▶ _Extracted entries_:
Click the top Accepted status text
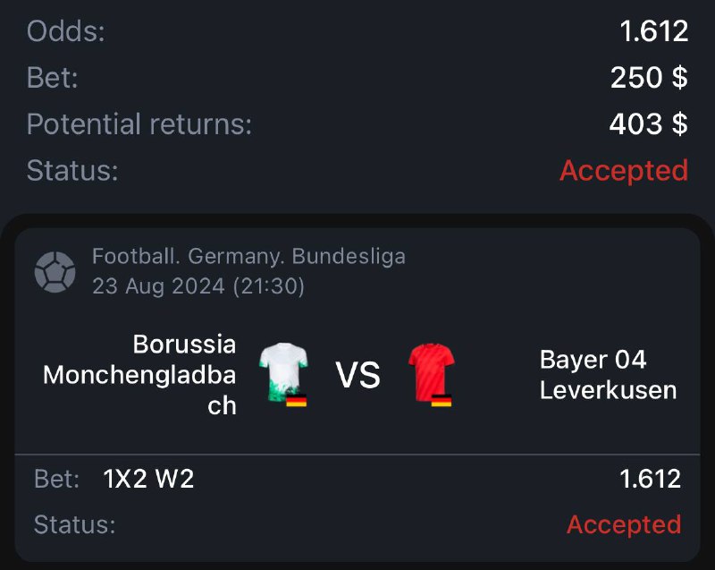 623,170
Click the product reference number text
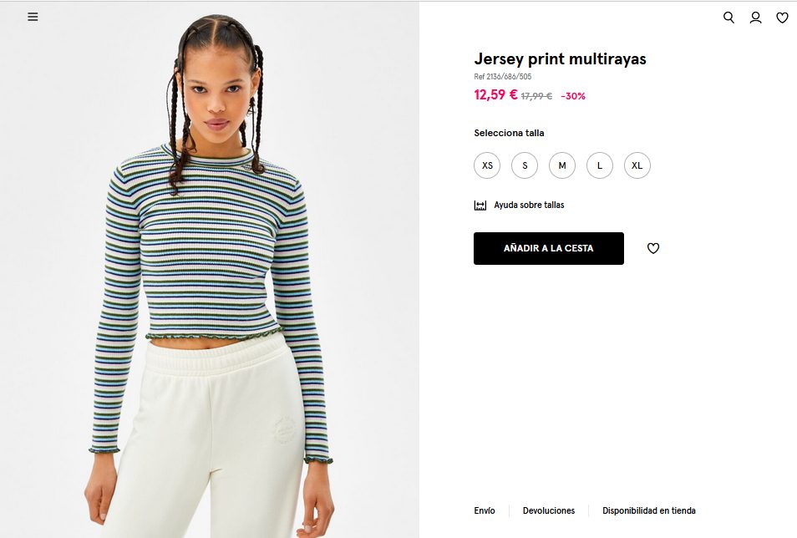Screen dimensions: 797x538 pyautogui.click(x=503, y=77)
---
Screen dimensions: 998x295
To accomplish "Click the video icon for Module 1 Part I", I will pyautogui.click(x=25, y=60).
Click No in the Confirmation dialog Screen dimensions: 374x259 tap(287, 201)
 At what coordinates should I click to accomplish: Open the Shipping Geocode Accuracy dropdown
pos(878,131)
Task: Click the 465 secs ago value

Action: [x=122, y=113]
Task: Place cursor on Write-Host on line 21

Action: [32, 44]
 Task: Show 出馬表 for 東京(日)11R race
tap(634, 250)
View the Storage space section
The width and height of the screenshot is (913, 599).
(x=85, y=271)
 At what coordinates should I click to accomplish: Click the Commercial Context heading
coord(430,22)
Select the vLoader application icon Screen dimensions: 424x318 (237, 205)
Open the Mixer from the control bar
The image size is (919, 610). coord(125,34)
...
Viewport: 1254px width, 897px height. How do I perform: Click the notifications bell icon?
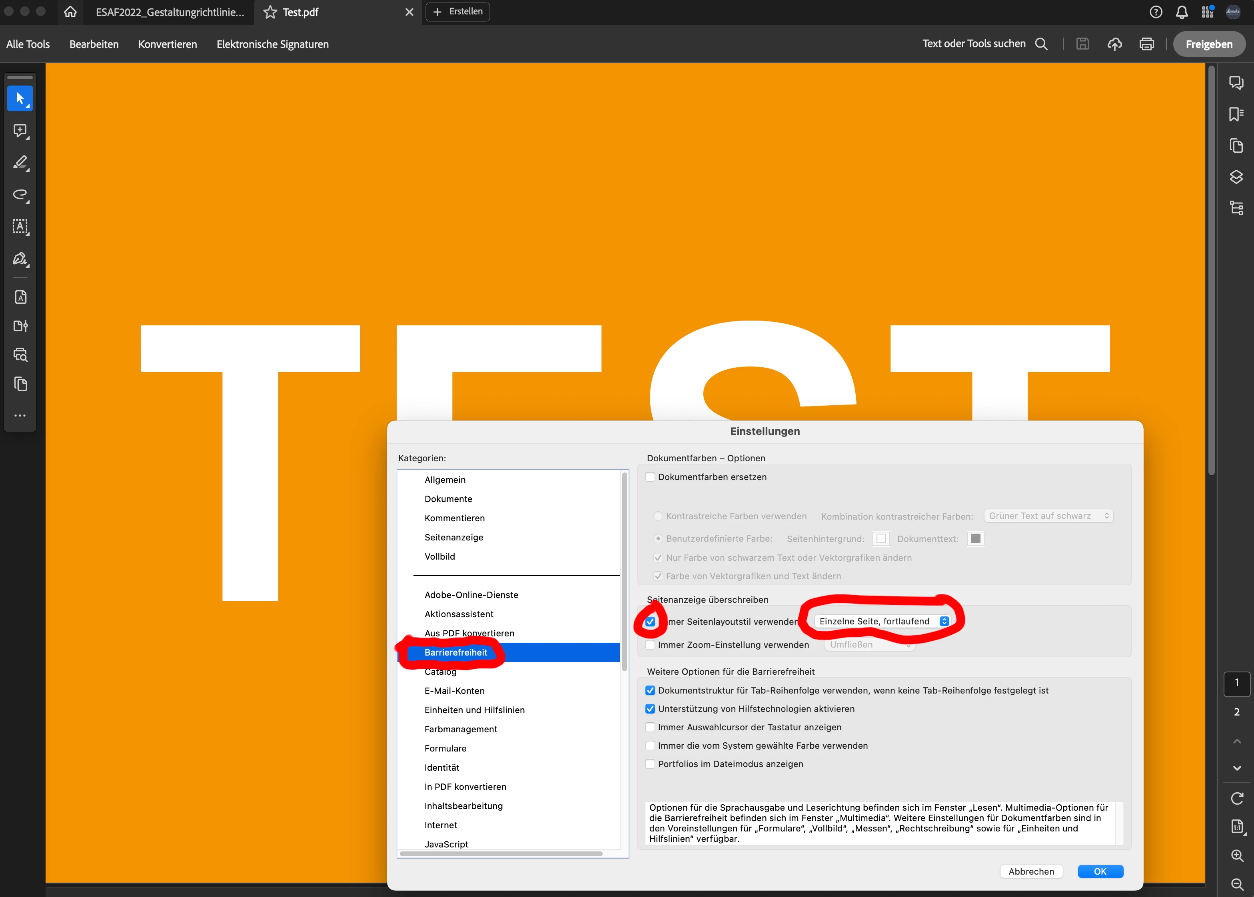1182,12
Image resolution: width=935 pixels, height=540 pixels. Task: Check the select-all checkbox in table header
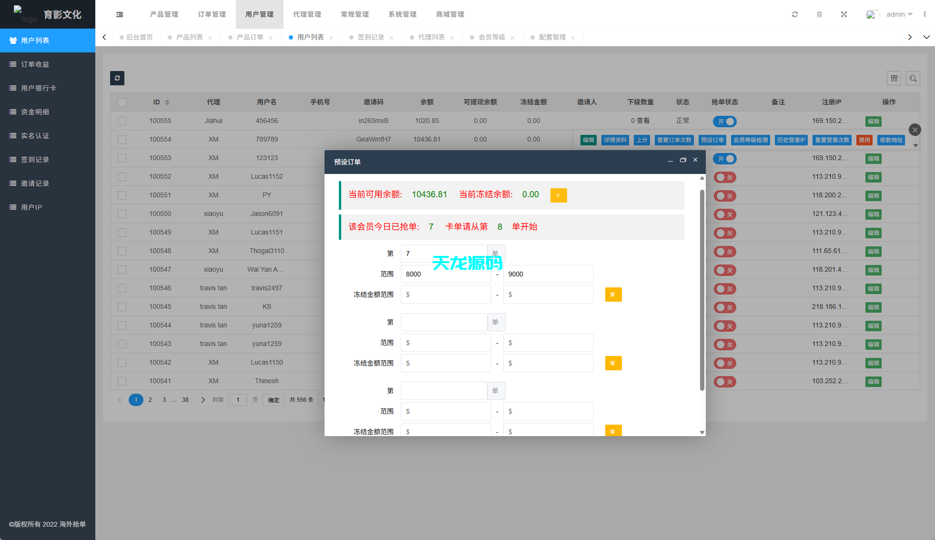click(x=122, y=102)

▶ _Task instructions_: Render the lines between the one containing "Screen dimensions: 998x295" and the one containing "Click No in", inclusive, as a numbered list, leaving out any blank lines.

▶ _Task result_:
1. Screen dimensions: 998x295
2. To accomplish "Click the video icon for Module 1 Part I", I will pyautogui.click(x=25, y=60).
3. Click No in the Confirmation dialog Screen dimensions: 374x259 tap(287, 201)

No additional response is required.